Text provided Start Marker

It is important to thank the seventy-eight (78) Senators who voted favorably and for their courage of conviction to stand with victims. Senate Judiciary Committee Chairman Patrick Leahy (D-VT) and Senator Mike Crapo (R-ID) exhibited unwavering leadership in shepherding this bill through the Senate.
As the bill advances in Congress, it is my hope that the House of Representatives will follow the Senate’s model example of bipartisanship and work expeditiously to put forth the best policy benefiting all victims.
Sources: National Coalition Against Domestic Violence
Photo Credit: Microsoft Clip Art
Not all homes provide a safe haven. For the victims of domestic violence, home is a place where hearts and lives are broken. Family violence spares no one. The partner who is battered and the children who watch, or who themselves may be abused, all suffer. Their physical and emotional pain is long-lasting.

Text provided End Marker
Data supplied Start Marker

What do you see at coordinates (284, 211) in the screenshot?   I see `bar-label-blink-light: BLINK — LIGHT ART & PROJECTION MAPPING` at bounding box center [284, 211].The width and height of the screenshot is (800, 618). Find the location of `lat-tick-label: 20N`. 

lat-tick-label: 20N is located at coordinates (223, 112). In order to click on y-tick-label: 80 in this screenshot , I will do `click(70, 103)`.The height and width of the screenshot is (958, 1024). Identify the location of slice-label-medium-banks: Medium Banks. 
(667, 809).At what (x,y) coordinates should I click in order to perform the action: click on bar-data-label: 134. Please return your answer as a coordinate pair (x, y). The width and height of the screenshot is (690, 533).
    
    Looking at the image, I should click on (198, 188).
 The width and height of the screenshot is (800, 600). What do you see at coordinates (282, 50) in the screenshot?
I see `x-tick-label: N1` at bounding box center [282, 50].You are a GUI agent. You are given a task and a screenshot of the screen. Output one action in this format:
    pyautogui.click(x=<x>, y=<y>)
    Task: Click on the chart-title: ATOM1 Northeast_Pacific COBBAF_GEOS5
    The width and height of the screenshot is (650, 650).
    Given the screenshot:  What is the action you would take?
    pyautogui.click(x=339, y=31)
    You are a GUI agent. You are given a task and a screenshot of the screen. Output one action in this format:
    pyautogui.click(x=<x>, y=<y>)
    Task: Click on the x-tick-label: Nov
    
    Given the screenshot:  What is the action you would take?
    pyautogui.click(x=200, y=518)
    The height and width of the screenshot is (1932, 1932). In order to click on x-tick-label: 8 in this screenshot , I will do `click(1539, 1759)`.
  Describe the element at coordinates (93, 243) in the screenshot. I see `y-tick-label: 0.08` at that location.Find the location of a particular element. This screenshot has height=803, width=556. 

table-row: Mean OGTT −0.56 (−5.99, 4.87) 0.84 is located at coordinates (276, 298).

Data supplied End Marker

> [Assignment]
Answer these questions about the text on domestic violence above.
(a) How many Senators voted favorably?
(b) What organization is listed as the source?
(c) For victims of domestic violence, what kind of place does the text call home?

> [Solution for this exercise]
(a) Seventy-eight (78)
(b) The National Coalition Against Domestic Violence
(c) A place where hearts and lives are broken